Ski resort in Libby, Montana

Turner Mountain Ski Resort is an alpine ski area in the western United States, located in northwest Montana, 22 mi north of Libby. The mountain is known for its fall-line powder skiing. Libby is located along the western portion of U.S. Route 2 in the Kootenai Valley between the Cabinet Mountains to the south and the Purcell Mountains to the north.

In the late 1930s, an enthusiastic group of Libby skiers formed Kootenai Ski Club (later Libby Ski Club) in order to develop a ski area. In the 1950s, they started a plan to develop Turner Mountain into a ski area, and it was opened on New Year's weekend of 1961. The summer after the first season, a T-bar was added.

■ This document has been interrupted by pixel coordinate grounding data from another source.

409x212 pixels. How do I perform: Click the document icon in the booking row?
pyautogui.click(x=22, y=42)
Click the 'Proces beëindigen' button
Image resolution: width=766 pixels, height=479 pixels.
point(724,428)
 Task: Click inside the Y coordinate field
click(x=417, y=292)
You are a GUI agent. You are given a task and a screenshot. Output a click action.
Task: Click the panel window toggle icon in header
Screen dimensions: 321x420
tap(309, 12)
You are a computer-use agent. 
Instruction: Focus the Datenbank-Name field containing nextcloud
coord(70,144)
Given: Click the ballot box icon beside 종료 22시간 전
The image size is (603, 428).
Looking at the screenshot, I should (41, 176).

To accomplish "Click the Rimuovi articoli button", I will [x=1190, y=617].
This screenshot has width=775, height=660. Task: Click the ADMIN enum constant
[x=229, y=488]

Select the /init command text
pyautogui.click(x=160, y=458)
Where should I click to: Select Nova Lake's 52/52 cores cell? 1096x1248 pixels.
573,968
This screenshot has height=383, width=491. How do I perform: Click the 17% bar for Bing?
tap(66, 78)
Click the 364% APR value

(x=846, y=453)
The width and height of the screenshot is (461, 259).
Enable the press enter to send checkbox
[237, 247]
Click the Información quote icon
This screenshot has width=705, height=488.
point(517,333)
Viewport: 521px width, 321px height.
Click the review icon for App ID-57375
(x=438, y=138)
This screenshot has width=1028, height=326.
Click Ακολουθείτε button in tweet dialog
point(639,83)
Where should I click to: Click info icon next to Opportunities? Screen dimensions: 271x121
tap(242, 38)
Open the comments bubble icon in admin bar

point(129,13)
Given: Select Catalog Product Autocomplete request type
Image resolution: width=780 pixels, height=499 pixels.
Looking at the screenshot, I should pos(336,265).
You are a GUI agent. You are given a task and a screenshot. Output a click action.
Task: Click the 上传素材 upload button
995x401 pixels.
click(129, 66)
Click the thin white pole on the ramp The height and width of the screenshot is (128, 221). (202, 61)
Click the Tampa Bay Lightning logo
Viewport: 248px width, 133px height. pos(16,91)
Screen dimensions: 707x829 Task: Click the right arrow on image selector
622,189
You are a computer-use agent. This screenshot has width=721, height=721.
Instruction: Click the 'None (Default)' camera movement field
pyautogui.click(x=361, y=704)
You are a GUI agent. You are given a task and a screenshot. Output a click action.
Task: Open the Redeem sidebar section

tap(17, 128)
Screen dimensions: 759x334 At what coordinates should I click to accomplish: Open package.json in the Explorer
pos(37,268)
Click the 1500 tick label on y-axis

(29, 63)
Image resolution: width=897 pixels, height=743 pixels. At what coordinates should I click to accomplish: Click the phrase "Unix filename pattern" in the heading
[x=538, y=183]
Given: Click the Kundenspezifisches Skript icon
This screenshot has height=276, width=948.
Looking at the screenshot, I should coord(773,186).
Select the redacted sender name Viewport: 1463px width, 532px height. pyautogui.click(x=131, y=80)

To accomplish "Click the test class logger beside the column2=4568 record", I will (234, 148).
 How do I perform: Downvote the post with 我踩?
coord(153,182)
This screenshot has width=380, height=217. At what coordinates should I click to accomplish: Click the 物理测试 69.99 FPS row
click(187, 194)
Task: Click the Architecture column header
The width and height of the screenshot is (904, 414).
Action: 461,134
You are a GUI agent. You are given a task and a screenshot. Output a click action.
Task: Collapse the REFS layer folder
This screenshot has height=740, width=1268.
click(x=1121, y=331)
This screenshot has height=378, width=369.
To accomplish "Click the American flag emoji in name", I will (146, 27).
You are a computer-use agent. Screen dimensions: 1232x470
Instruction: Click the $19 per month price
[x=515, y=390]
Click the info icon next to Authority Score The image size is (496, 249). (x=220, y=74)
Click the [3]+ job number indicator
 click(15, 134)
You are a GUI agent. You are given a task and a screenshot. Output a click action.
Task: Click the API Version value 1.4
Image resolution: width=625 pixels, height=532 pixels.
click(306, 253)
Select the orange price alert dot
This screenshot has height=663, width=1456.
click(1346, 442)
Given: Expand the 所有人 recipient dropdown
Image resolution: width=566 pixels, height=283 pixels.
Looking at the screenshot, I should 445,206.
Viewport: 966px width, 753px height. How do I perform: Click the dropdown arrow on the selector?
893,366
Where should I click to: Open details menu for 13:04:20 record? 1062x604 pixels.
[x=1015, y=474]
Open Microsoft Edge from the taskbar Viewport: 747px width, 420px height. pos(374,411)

Turner Mountain Ski Area is volunteer-run and managed by a nonprofit organization called Kootenai Winter Sports Ski Education Foundation, Inc. The resort received funding from the City of Libby Economic Development Fund to develop a new lodge facility. It was completed in February 2006.

The T-bar to the summit, over a mile (1.6 km) in length, debuted in 1961. It was succeeded by a double chairlift in the fall of 2001.